## YOUR INSTRUCTIONS
Your answer must be the exact lines from the one with "Task: Select the All resources radio button" to the end of the data, both included, with no pictures.

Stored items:
Content starts
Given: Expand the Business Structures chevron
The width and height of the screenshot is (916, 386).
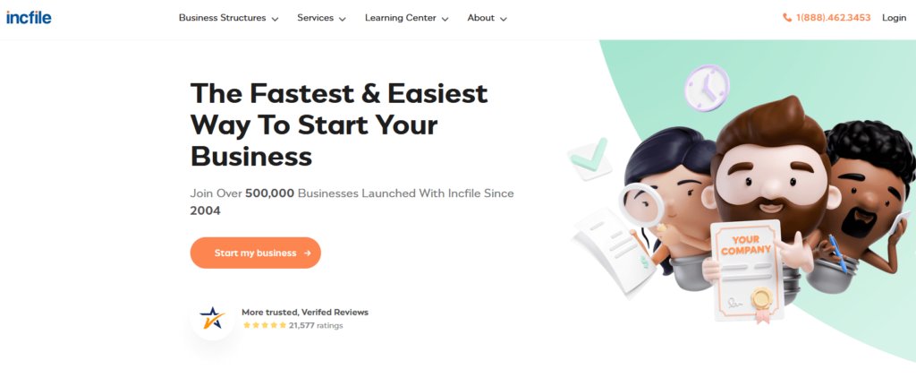Looking at the screenshot, I should click(276, 19).
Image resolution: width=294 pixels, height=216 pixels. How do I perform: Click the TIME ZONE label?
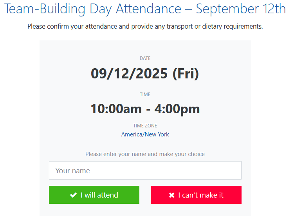point(145,126)
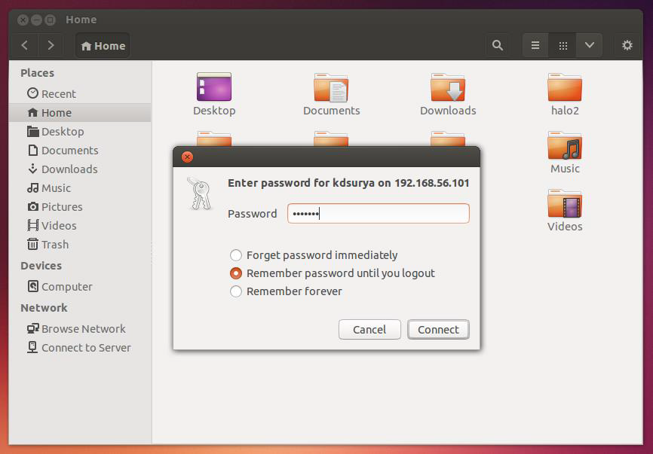This screenshot has width=653, height=454.
Task: Open the Downloads folder icon
Action: [448, 88]
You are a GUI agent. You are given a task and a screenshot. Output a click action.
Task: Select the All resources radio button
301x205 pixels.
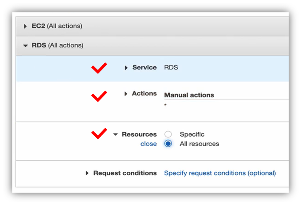(168, 144)
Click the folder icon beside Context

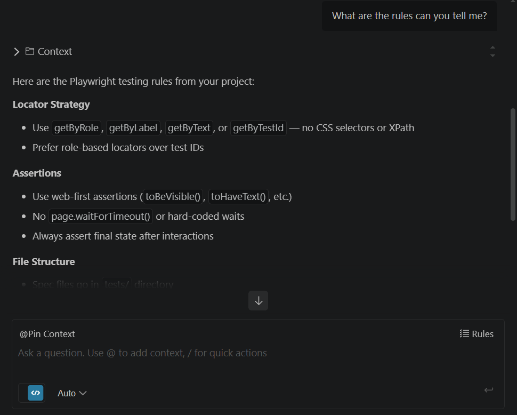coord(30,52)
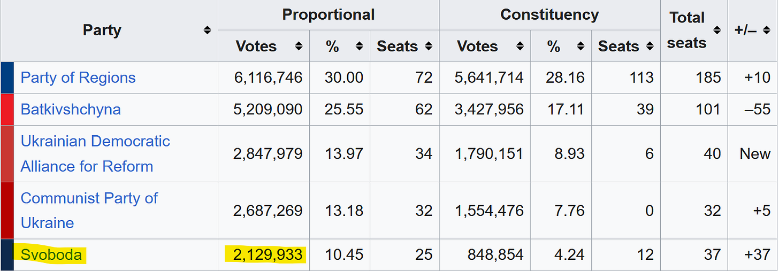779x271 pixels.
Task: Sort by +/– change arrows
Action: [x=766, y=30]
Content ends
## EXPECTED ANSWER
Task: Select the All resources radio button
301x205 pixels.
(168, 144)
Click the folder icon beside Context

coord(30,52)
779x271 pixels.
Task: Sort by +/– change arrows
Action: [x=766, y=30]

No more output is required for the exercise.